Долгая помолвка | страница 42
«Только на другой день он был еще жив, — твердым голосом произносит Матильда, то ли чтобы произвести на Эсперанцу впечатление, то ли в порыве охватившего ее раздражения. — Он лежал перед той траншеей, и я разыскиваю не миллионы солдат, а того единственного, кто мог бы рассказать мне, что с ним стало?»

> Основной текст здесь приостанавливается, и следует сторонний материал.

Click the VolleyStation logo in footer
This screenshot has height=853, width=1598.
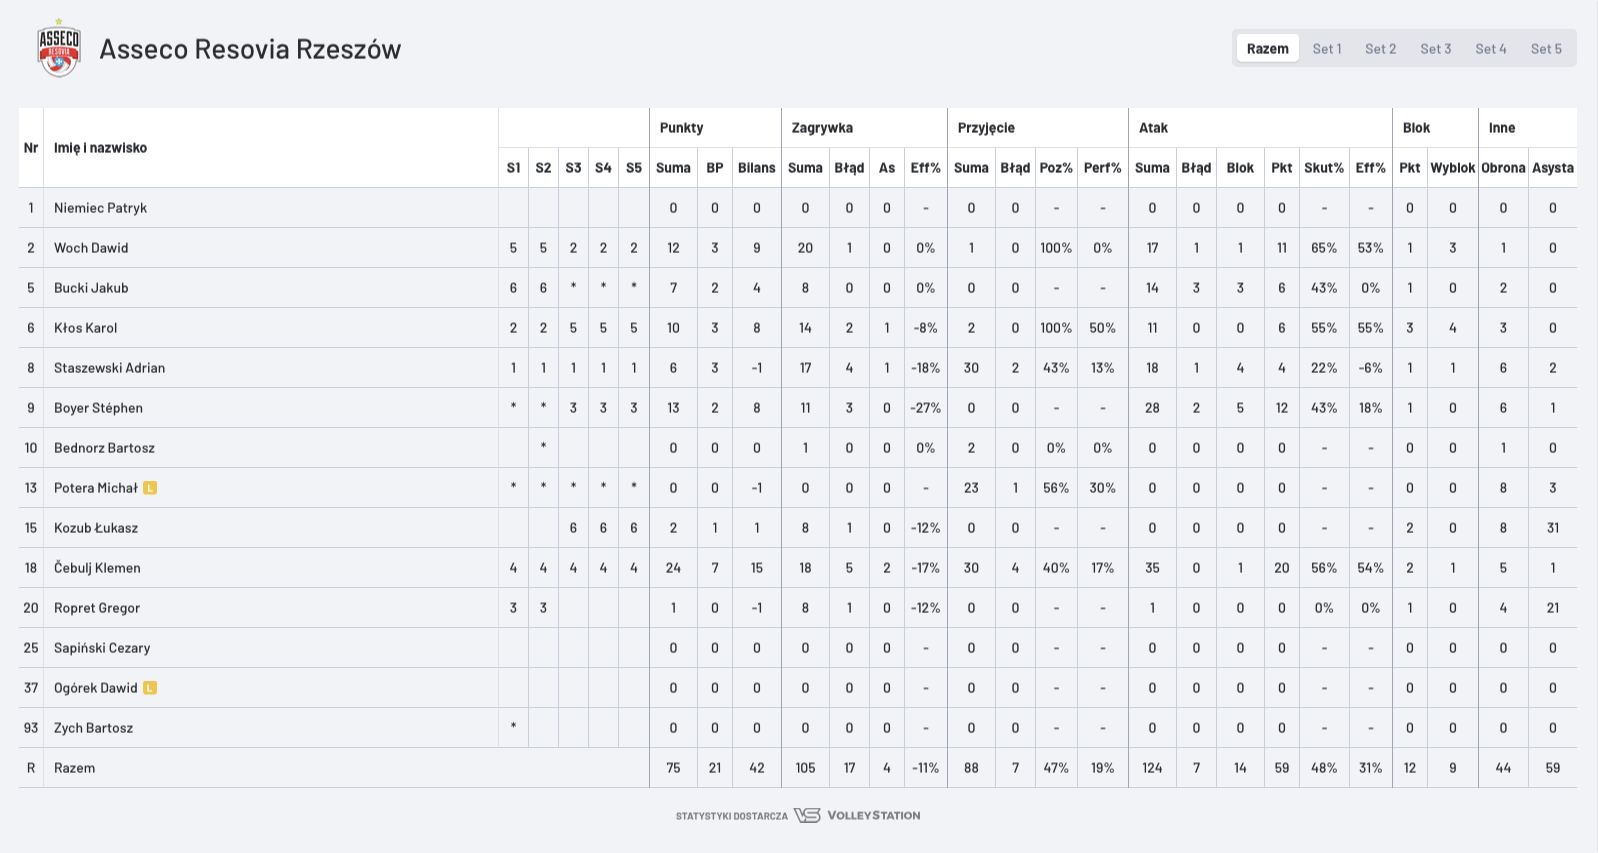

Оба молчат, и снова в палате слышно тиканье будильника. Лежа на подушках, Эсперанца грустно вздыхает. Она подъезжает в своей коляске к его постели, дотрагивается до старой серой руки, лежащей поверх одеяла, и с ласковой улыбкой говорит: «Я снова приеду вас проведать». Матильда часто разглядывает в зеркале свою улыбку, которая может быть у нее милой, злой, сардонической, истерической, глупой, шаловливой, навязчивой, восторженной. Вот только счастливой ее не назовешь. В общем, такая улыбка ей не удается. Это как в школе, нельзя успевать по всем предметам.
Матильда катит по длинному белому коридору. Подталкивая ее, Сильвен говорит: «Будь же благоразумна, Матти. Пока ты разговаривала с этим мсье, я прочитал в газете, что какой-то летчик на своем биплане пролетел под Триумфальной аркой. Зачем? От огорчения, что авиация не участвовала в параде Победы. Что ты на это скажешь?»
Если перевести эти слова на понятный язык, это означает, что Матильда напрасно портит себе кровь. Достаточно взглянуть на людей, как становится ясно, что у кошек, собак и даже у Пуа-Шиша больше ума и сердца.
Перенеся ее на руках в автомобиль, Сильвен продолжает: «С чего он расстроился? Представляешь? Пролетел под аркой! Даже те, кто пешком проходят под ней, могут подхватить плеврит».
Матильда смеется. И думает: будь у нее талант Милле, Ван Гога, или десятка других, которые их не стоят, она написала бы, как живое воплощение человеческого тщеславия, портрет страдающего «испанкой» старшего фельдфебеля, награжденного Военным крестом, сидящим в лучах солнца, пробивающегося сквозь сосны, или в своей выкрашенной розовой краской палате.
В этот вечер она ненавидит Эсперанцу.
СЛАВНЫЕ БЫЛЫЕ ДЕНЬКИ
Терезе Гэньяр, жене человека, которого называли Си-Су, тридцать один год от роду, стройная фигура, светлые волосы польки, лукавые голубые глаза. Работает прачкой в Кашане, около Парижа. У нее лавочка на маленькой площади, где кружат засохшие платановые листья.
Она знает, что муж выстрелил себе в руку и предстал перед военным трибуналом. Об этом рассказал его бывший фронтовой товарищ, приезжавший к ней после перемирия. А большего знать ей не надо. На официальной похоронке, полученной в апреле 1917 года, значится: «Убит врагом». Получает пенсию, у нее две дочери, которых надо поставить на ноги. Она сама шьет им платья и завязывает одинаковыми лентами банты, как поступают с двойняшками. Уже несколько месяцев за ней ухаживает человек, который хочет на ней жениться. Он ласков с детьми.